### [Exercise aim]
Beneath this line is the data. Output exactly the lines from the line with "The height and width of the screenshot is (357, 937)." to the line with "Given: Click the save disk icon in toolbar", both ends included, and nothing more.
═══ Material for this task
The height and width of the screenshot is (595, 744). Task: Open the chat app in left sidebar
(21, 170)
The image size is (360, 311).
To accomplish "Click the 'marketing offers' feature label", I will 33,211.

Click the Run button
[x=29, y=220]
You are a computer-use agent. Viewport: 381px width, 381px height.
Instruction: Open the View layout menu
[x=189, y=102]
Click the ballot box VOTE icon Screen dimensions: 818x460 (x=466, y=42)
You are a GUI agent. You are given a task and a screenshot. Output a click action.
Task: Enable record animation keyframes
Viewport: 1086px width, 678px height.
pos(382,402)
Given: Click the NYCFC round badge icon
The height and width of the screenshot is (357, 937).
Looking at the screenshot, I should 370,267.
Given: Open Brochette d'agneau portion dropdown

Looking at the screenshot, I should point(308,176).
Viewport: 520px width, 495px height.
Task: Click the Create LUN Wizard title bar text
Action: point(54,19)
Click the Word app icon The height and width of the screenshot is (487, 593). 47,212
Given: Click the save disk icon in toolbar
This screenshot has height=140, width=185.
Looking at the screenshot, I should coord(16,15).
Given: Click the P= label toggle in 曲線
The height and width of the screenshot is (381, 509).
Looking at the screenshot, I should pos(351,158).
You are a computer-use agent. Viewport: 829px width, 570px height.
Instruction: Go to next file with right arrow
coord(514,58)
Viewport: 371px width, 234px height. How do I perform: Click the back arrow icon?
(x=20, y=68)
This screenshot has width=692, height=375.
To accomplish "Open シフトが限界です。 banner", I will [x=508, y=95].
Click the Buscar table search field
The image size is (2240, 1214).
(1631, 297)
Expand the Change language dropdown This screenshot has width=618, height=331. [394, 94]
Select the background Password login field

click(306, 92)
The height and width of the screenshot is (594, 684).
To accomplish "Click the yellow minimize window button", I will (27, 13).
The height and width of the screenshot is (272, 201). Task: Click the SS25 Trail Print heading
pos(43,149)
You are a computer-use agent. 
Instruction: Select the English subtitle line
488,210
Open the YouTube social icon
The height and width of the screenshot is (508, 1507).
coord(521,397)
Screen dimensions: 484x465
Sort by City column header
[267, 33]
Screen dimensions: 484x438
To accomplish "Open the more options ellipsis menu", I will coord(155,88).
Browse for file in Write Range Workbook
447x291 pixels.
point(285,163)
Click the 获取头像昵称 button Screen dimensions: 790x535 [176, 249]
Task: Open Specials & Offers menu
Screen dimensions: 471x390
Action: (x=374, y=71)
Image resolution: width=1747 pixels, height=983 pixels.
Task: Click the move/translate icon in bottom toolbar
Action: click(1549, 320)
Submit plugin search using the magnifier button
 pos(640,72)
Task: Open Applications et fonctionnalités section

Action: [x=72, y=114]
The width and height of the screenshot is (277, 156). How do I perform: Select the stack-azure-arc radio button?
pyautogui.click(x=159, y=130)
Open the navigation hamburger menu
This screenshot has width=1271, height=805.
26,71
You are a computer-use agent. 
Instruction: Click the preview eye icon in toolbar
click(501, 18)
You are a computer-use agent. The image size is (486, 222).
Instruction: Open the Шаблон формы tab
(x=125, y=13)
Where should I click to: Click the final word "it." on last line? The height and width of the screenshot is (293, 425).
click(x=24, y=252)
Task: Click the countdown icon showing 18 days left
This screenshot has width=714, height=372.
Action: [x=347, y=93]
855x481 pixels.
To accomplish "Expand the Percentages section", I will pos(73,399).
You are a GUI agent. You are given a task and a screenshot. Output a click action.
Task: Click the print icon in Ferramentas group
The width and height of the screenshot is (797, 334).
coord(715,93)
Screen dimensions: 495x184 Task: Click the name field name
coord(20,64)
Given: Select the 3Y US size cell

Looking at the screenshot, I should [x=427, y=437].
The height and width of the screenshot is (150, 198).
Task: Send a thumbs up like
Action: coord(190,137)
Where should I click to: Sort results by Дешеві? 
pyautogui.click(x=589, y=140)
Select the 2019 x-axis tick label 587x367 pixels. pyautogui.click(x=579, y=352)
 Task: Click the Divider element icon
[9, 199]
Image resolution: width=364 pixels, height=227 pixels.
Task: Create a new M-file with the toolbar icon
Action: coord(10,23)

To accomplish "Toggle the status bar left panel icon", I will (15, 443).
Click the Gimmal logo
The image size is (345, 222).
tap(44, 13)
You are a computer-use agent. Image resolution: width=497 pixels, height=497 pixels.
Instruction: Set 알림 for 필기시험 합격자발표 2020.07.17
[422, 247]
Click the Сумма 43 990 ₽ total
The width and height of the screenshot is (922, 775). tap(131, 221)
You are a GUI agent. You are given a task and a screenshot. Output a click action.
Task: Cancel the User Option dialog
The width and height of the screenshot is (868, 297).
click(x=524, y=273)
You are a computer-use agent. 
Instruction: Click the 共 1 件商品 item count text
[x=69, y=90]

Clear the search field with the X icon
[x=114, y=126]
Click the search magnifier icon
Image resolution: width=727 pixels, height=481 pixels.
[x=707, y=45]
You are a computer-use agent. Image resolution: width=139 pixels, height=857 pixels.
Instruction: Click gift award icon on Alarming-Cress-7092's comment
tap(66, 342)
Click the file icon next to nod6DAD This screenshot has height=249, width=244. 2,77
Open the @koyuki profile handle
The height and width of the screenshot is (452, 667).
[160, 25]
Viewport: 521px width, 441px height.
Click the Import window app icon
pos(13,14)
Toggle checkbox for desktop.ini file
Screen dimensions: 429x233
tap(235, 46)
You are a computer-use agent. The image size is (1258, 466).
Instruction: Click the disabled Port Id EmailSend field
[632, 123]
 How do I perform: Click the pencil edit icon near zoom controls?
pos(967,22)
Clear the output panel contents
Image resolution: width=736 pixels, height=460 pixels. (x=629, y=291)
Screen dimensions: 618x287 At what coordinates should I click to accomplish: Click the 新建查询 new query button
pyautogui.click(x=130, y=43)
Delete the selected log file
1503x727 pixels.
══════
### [Exercise response]
The height and width of the screenshot is (357, 937).
Looking at the screenshot, I should 370,267.
Given: Open Brochette d'agneau portion dropdown

Looking at the screenshot, I should point(308,176).
Viewport: 520px width, 495px height.
Task: Click the Create LUN Wizard title bar text
Action: point(54,19)
Click the Word app icon The height and width of the screenshot is (487, 593). 47,212
Given: Click the save disk icon in toolbar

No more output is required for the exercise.